• **EXTRACTED TEXT**
'''
An interdisciplinary team was utilized to collaboratively summarize the bodies of work on social and socioeconomic sustainability from the perspective of each discipline (sociology, economics, geography, animal science, and system analysis). Review included both scholarly and popular press literature. Information was synthesized, overlaps between perspectives were identified, and recommendations for next steps in social and socioeconomic sustainability research were developed for the U.S. beef industry. 

results and discussion
Social sustainability has to do with the degree to which individuals are able to enjoy a good quality of life in the context of communities that value equity, social justice, and the ability for all to participate in fair and just democratic processes. Social sustainability is related to phenomena at and across ranch, community, and industrial scales and is embedded in local and global economics. Considering social sustainability in the context of agriculture and food production has far-reaching implications spreading across the supply chain and requires attention to issues including good working conditions, decent wages, and diversity among those who control land and resources. The concept of social sustainability has received less attention from industry and academia than environmental and economic sustainability, but there is growing interest in incorporating the concept into sustainability programs related to beef production in the United States. The beef industry will benefit from paying more attention to social sustainability because of the relationship between consumer values and social aspects of production and the economic implications of maintaining consumer trust by tending to evolving societal concerns.
'''
• **TASKS TO PERFORM**
1 - In the passage on social sustainability, which disciplines did the interdisciplinary team draw on?
2 - Report each line of the entries that contains the word "Automotive", matching its case exactly.
The passage on social sustainability has no connection to the entries that follow it.

• **RAW DATA**
'''
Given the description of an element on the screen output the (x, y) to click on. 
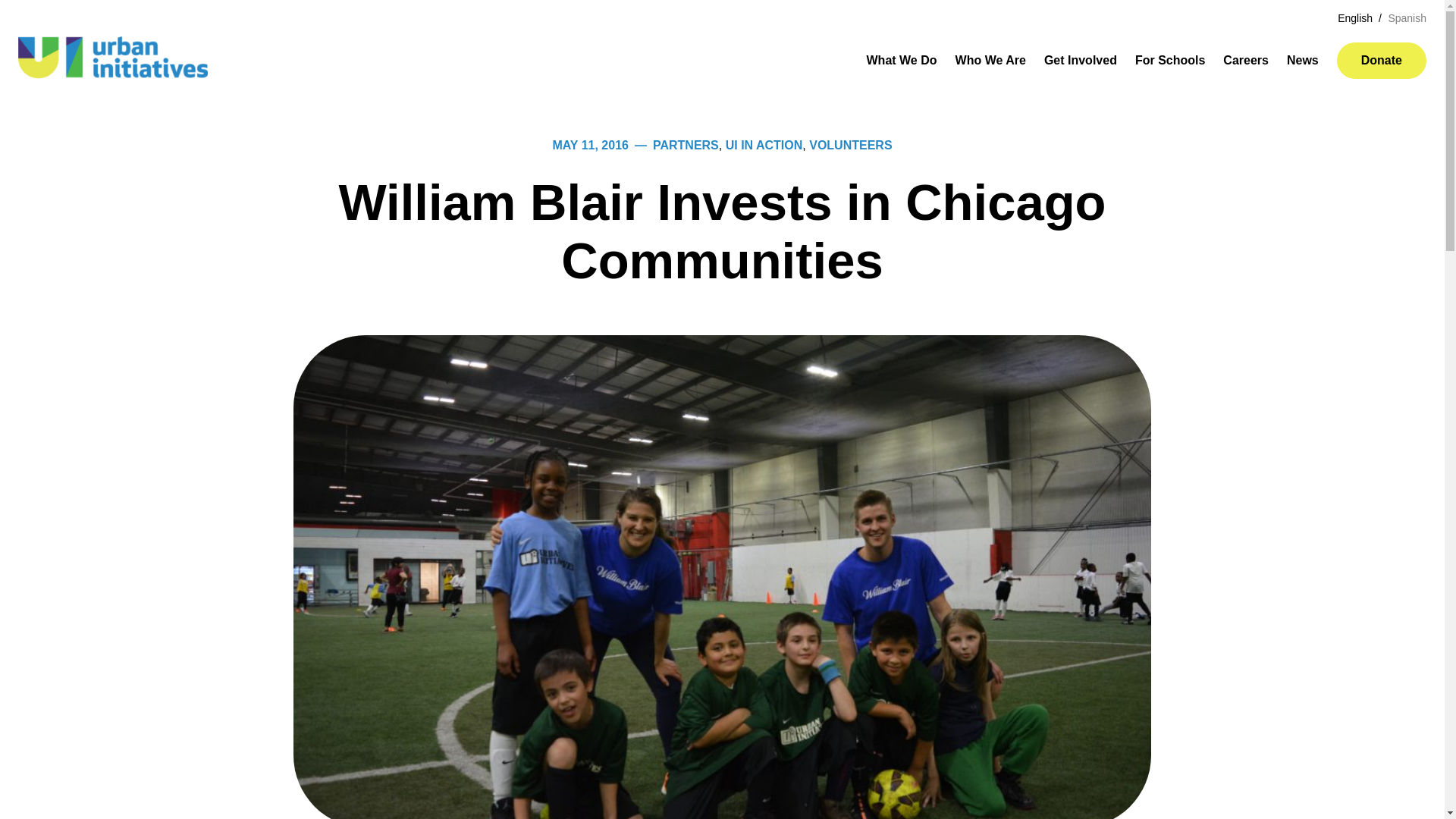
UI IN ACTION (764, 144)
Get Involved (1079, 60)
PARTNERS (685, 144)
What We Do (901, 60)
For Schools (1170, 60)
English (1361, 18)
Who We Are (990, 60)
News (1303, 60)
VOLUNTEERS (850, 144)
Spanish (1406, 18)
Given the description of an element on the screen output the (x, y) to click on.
'''
'''
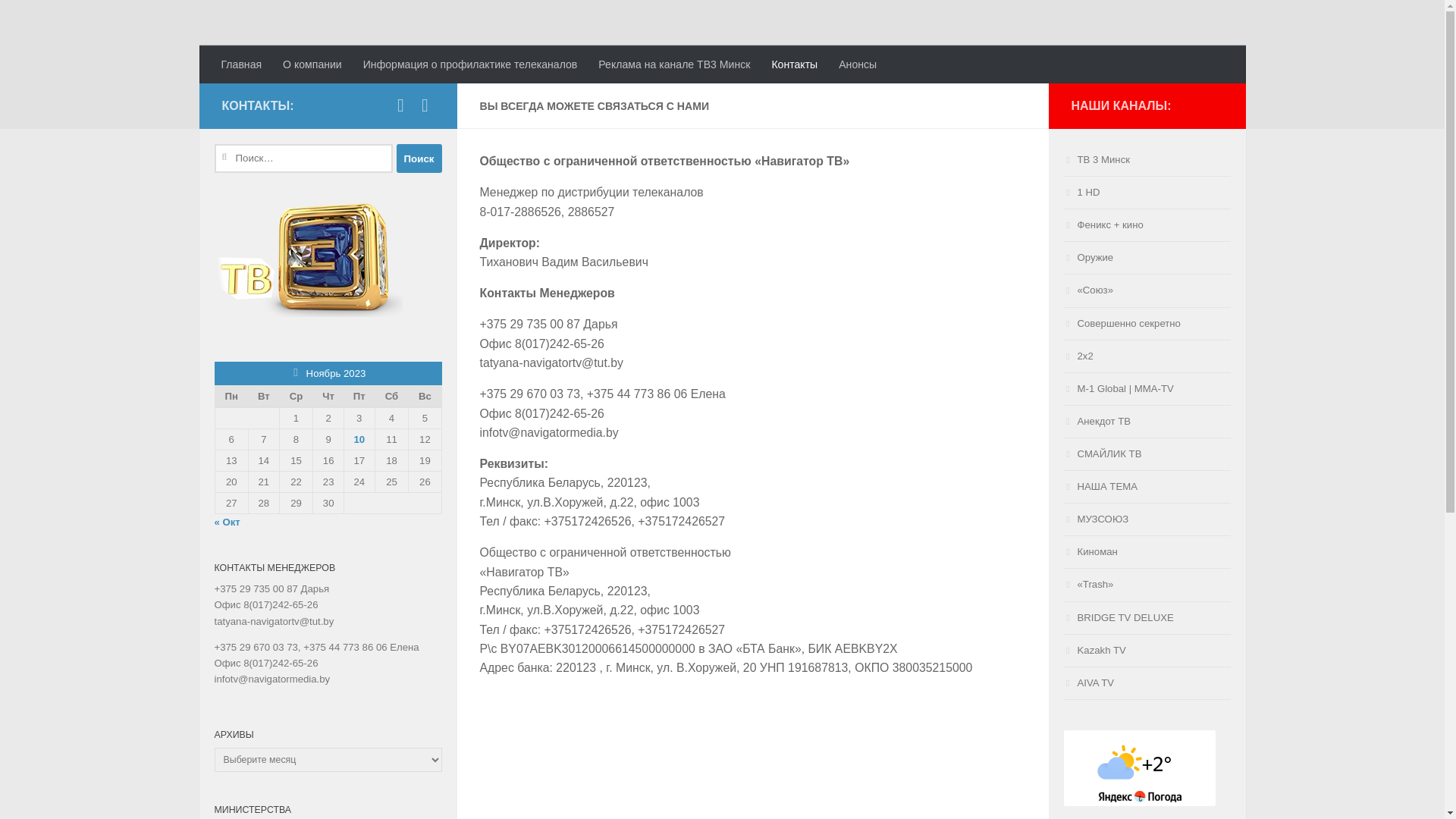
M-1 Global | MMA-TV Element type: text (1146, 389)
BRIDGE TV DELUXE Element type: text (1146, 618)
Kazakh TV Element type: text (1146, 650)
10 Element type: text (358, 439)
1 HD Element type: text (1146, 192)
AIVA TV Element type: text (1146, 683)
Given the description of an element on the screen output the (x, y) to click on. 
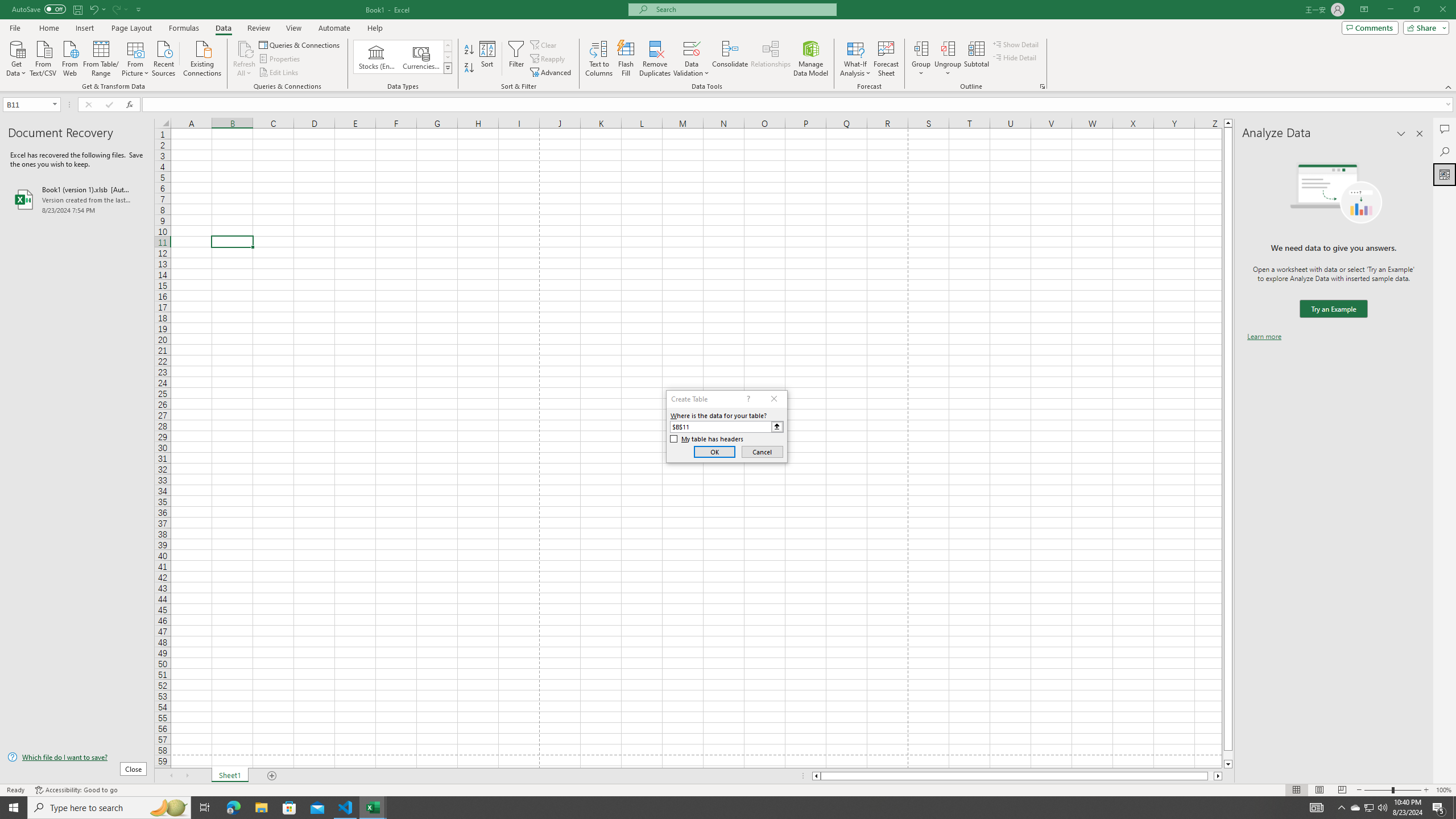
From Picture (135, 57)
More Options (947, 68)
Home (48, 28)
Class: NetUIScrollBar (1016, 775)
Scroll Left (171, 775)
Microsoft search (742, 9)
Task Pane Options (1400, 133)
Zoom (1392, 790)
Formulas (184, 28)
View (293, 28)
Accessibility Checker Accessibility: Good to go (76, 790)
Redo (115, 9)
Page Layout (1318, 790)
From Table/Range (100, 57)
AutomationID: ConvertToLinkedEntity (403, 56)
'''
'''
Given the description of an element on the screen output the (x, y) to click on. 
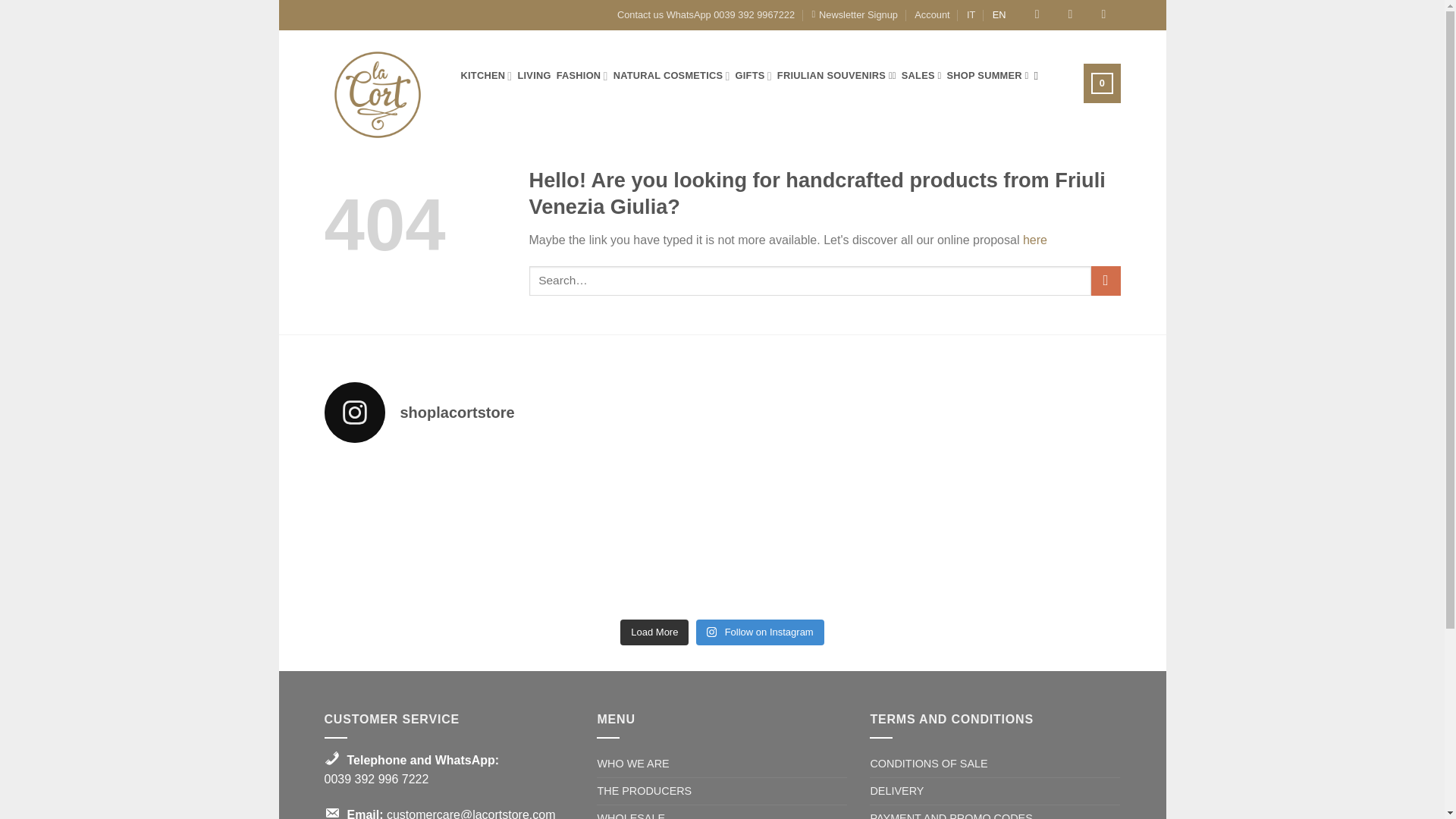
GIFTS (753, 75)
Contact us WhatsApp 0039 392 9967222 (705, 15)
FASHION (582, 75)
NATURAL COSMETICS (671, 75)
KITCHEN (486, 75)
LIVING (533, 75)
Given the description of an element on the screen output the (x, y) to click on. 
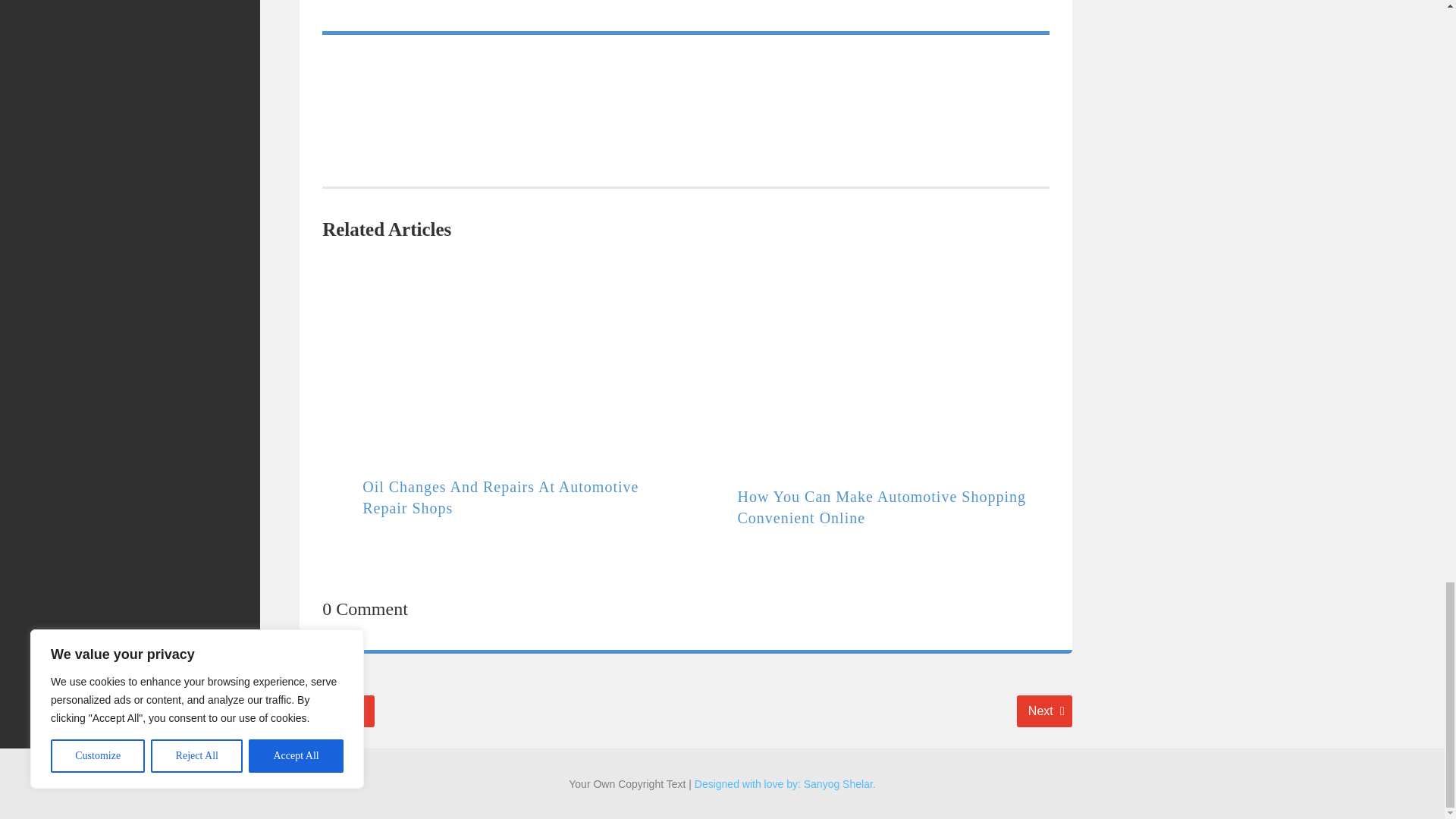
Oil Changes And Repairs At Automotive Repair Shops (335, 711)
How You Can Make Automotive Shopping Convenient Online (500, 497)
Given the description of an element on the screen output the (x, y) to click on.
'''
• **ANSWERS TO THE EXERCISES**
1 - Sociology, economics, geography, animal science, and system analysis.

2 -
Oil Changes And Repairs At Automotive Repair Shops (335, 711)
How You Can Make Automotive Shopping Convenient Online (500, 497)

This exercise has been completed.